Your goal :: Every line containing "will" should be copied out. Go through the entries and find them.

─── Supplied records

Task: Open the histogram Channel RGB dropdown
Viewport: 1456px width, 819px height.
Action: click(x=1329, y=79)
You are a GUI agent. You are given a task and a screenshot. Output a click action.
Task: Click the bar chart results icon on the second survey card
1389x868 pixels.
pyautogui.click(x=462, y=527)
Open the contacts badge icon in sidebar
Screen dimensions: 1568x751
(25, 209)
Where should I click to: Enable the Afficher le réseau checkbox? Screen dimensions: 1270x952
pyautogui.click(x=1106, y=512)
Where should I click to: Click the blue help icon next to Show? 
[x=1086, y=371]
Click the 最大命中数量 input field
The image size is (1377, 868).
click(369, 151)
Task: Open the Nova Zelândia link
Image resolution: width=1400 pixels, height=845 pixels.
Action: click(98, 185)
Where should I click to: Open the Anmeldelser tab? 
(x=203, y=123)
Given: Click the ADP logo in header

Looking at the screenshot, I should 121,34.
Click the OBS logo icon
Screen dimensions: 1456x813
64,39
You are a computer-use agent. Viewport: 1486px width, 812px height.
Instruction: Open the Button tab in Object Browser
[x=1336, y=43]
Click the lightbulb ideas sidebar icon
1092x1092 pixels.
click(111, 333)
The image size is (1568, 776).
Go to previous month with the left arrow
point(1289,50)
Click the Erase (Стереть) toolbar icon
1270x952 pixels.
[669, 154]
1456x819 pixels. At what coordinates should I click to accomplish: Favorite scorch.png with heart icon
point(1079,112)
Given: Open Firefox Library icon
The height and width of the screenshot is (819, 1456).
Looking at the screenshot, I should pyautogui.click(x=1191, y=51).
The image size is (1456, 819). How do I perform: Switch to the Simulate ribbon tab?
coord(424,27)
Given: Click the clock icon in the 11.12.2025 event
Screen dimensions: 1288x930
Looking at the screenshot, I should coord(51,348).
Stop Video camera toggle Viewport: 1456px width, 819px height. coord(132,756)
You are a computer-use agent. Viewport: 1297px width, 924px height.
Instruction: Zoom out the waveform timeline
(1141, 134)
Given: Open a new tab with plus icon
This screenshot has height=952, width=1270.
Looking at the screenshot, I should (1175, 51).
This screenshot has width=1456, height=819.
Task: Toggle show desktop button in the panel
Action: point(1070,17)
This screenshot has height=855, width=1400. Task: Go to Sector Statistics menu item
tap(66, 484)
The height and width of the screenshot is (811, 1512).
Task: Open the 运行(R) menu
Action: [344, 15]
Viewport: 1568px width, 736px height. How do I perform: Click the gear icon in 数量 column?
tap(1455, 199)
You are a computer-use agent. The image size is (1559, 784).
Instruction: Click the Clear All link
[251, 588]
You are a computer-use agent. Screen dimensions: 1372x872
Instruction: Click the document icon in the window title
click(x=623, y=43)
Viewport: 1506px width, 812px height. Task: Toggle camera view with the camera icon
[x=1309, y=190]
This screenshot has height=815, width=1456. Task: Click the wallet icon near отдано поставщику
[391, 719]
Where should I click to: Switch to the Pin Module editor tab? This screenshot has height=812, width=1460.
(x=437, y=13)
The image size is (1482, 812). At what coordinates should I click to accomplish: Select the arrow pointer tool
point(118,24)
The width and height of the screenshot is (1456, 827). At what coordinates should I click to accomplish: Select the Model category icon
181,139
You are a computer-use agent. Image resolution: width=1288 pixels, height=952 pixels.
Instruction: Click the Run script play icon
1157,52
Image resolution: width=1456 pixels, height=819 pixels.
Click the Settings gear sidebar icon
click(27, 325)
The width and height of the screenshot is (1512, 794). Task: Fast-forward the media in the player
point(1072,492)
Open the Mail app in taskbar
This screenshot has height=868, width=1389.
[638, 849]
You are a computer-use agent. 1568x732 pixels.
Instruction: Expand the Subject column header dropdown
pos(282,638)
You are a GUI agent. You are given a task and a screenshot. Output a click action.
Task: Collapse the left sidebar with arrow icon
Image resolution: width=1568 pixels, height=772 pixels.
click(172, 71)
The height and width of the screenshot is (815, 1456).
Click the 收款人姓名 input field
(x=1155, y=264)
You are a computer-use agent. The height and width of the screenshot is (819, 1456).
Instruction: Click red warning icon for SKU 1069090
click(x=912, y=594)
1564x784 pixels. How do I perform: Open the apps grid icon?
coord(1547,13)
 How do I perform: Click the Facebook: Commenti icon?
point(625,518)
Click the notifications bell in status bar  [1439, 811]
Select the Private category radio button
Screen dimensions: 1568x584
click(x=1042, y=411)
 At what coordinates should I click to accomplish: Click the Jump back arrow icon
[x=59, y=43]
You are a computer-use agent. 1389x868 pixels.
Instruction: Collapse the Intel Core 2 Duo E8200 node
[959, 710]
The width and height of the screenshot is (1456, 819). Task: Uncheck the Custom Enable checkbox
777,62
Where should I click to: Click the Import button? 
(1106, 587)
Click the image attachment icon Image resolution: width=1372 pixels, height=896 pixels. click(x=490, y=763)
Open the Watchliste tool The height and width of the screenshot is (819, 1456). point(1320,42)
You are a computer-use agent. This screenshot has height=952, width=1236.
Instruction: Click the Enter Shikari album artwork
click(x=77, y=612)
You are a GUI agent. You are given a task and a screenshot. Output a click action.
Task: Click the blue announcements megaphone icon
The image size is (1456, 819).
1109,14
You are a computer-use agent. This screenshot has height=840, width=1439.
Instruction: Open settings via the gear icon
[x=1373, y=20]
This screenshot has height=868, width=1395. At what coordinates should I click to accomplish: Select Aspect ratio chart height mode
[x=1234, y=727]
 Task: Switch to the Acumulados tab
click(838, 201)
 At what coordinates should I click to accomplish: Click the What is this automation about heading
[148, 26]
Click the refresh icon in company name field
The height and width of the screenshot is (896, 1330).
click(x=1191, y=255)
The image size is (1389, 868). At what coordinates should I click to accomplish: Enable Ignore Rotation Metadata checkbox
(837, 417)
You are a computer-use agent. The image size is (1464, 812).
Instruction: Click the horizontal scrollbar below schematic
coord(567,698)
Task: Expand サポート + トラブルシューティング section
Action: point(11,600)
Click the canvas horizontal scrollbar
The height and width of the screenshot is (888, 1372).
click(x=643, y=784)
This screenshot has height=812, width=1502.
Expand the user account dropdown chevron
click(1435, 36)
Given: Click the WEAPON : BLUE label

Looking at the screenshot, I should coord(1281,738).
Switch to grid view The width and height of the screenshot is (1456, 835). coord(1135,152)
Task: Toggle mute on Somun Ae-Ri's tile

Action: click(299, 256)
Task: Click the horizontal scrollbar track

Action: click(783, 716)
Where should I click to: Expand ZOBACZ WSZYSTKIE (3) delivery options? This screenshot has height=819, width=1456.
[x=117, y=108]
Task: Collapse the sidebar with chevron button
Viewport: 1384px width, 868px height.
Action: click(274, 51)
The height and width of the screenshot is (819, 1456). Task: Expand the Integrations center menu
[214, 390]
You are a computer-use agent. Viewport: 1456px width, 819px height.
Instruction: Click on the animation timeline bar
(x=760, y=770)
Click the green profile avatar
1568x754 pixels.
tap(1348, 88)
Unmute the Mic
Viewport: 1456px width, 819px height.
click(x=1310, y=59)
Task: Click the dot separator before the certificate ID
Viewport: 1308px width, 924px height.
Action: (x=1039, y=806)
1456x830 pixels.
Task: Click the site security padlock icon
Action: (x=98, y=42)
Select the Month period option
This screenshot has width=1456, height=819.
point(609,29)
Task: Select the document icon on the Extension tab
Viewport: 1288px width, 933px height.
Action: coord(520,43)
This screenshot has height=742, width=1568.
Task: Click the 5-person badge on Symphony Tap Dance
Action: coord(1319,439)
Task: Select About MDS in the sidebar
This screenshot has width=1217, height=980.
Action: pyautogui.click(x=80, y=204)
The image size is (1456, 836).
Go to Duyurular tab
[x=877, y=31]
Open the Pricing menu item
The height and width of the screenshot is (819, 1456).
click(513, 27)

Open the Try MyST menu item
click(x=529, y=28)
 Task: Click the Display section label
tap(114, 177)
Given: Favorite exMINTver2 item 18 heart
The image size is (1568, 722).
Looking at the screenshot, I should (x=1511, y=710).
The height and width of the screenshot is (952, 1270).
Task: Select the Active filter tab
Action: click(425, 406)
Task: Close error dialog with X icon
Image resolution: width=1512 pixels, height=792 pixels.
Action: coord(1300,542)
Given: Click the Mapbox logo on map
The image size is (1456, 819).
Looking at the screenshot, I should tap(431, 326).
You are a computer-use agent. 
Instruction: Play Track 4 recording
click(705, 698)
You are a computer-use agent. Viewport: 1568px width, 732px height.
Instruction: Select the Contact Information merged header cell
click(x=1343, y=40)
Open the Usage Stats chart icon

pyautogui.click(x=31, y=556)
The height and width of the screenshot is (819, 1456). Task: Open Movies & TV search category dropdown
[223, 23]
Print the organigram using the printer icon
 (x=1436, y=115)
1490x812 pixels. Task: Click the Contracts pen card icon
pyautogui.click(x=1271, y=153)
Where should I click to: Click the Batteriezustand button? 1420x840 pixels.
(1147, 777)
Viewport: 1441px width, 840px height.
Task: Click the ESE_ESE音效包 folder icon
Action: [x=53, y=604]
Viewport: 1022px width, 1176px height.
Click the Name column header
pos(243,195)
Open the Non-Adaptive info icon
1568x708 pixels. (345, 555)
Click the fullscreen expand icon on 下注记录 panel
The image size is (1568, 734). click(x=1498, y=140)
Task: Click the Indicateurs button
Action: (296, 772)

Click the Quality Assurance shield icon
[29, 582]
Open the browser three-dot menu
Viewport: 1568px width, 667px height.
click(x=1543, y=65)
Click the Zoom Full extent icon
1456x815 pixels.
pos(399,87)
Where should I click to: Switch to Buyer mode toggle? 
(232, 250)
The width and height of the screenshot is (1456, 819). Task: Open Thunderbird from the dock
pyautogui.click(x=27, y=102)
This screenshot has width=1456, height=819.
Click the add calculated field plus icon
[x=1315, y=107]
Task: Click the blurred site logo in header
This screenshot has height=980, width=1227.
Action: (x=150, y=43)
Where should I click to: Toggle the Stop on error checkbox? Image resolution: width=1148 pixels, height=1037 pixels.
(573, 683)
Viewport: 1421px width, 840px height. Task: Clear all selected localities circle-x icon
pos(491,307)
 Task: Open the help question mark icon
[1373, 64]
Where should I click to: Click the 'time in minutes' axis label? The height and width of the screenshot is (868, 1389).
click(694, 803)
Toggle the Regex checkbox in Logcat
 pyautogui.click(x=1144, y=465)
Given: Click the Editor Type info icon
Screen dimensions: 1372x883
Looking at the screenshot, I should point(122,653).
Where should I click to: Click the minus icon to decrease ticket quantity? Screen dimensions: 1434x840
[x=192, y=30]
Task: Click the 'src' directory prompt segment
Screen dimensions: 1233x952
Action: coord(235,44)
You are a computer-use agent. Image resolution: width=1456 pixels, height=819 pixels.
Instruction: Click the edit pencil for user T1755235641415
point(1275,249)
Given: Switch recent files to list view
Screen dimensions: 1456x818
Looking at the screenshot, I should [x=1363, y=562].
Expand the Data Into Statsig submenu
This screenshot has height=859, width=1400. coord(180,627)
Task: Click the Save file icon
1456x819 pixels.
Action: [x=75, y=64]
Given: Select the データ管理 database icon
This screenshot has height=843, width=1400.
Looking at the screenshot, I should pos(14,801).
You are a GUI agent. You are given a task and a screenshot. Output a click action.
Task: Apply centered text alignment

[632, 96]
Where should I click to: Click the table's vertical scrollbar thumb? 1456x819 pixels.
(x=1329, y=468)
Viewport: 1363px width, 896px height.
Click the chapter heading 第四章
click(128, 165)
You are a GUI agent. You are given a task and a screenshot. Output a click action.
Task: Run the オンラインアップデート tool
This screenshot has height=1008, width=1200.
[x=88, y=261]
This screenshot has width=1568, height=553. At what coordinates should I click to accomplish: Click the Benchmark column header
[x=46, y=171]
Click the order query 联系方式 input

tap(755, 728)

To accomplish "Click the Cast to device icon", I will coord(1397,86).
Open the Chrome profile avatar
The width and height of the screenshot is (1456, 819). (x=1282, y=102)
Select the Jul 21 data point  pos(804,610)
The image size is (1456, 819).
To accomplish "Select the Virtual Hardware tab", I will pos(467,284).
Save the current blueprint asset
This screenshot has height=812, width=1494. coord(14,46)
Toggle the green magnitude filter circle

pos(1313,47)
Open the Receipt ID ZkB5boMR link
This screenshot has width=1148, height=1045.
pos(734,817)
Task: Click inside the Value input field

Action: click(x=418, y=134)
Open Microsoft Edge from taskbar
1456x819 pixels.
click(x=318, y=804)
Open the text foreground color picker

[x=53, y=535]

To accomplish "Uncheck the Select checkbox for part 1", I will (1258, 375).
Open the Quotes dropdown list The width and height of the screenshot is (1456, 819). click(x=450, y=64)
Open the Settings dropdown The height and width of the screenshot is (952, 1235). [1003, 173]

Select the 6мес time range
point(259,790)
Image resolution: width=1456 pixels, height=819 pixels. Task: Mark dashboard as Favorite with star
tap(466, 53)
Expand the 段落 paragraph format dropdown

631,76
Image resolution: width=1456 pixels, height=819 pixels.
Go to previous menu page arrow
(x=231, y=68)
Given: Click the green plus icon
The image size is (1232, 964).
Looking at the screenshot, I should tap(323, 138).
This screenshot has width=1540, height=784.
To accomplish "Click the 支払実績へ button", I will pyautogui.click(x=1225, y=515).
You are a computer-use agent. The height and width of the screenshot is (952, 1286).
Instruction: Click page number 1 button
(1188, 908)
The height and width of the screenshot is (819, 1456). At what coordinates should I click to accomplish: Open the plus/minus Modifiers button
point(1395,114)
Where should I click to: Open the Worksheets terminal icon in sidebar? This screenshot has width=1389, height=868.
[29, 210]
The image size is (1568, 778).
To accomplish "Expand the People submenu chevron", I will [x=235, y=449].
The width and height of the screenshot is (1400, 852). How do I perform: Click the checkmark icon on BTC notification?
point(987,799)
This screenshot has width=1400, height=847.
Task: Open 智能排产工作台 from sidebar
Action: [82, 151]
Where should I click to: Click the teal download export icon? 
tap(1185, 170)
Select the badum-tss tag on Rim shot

──────

Solved problem ::
To accomplish "Click the Cast to device icon", I will coord(1397,86).
To accomplish "Select the Virtual Hardware tab", I will pos(467,284).
To accomplish "Uncheck the Select checkbox for part 1", I will (1258, 375).
To accomplish "Click the 支払実績へ button", I will pyautogui.click(x=1225, y=515).
To accomplish "Expand the People submenu chevron", I will [x=235, y=449].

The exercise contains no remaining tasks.